Nuclear magnetic relaxation dispersion in protein solutions. V. Bovine erythrocyte superoxide dismutase

Abstract

The paramagnetic contribution Rp to the spin-lattice relaxation rate of solvent protons in aqueous solutions of bovine erythrocyte superoxide dismutase has been measured for magnetic fields in the range 5 Oe to 12 kOe and temperatures in the range 0 °C to 25 °C. We find a peak in Rp as a function of magnetic field, as has been observed recently by several investigators for Mn2+-macromolecular complexes, indicating that the spin-lattice relaxation time τs of the Cu2+ electron spin moments is magnetic field dependent. τs is approx. 5·10-10 s at low field and begins to increase above approx. 750 Oe.
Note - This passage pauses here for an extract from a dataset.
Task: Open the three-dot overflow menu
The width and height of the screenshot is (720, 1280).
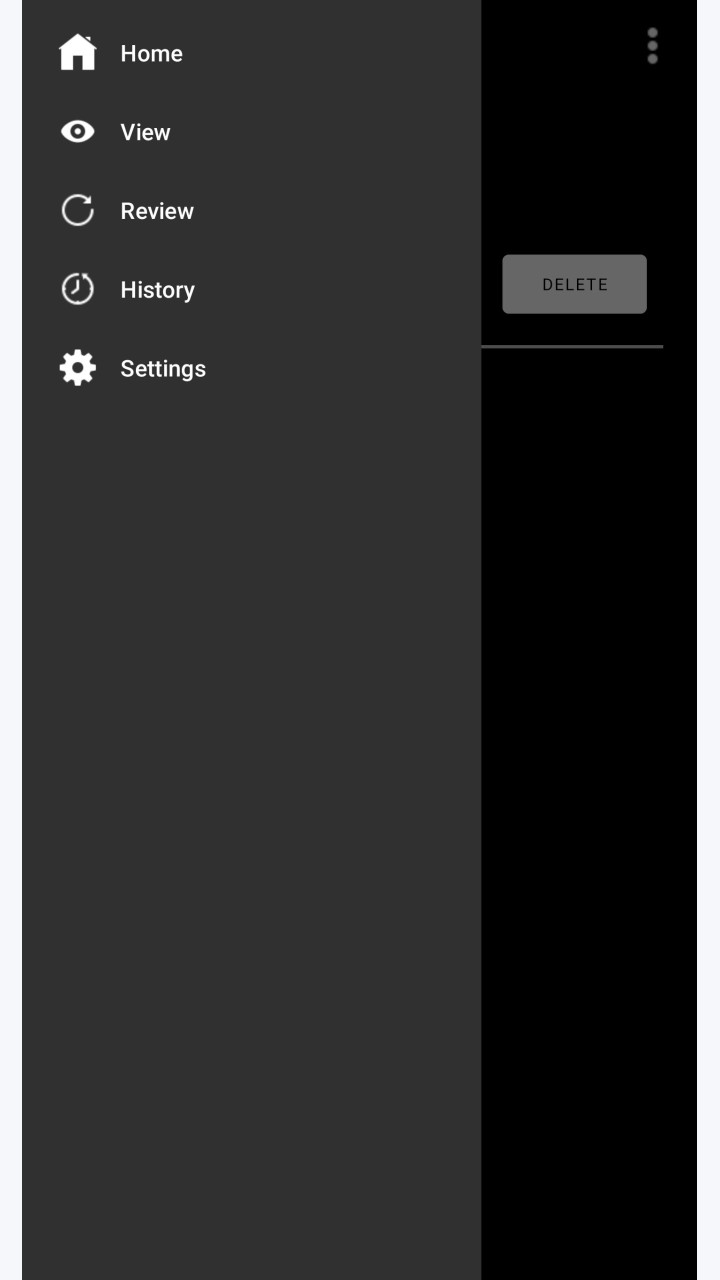Action: click(652, 46)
From the magnitude of Rp and its qualitative behavior with magnetic field and temperature, combined with previous EPR and inhibition studies, we conclude that there is at least one rapidly exchanging water molecule (exchange time τM in the range 4·10-6 to 10-8 s) on each of the two Cu2+ per protein molecule. We speculate that the water binding sites on the Cu2+, with a Cu-O bond distance approx. 2.0 Å, are similarly accessible to the superoxide anion and are the loci for the catalytic activity of the enzyme. © 1972.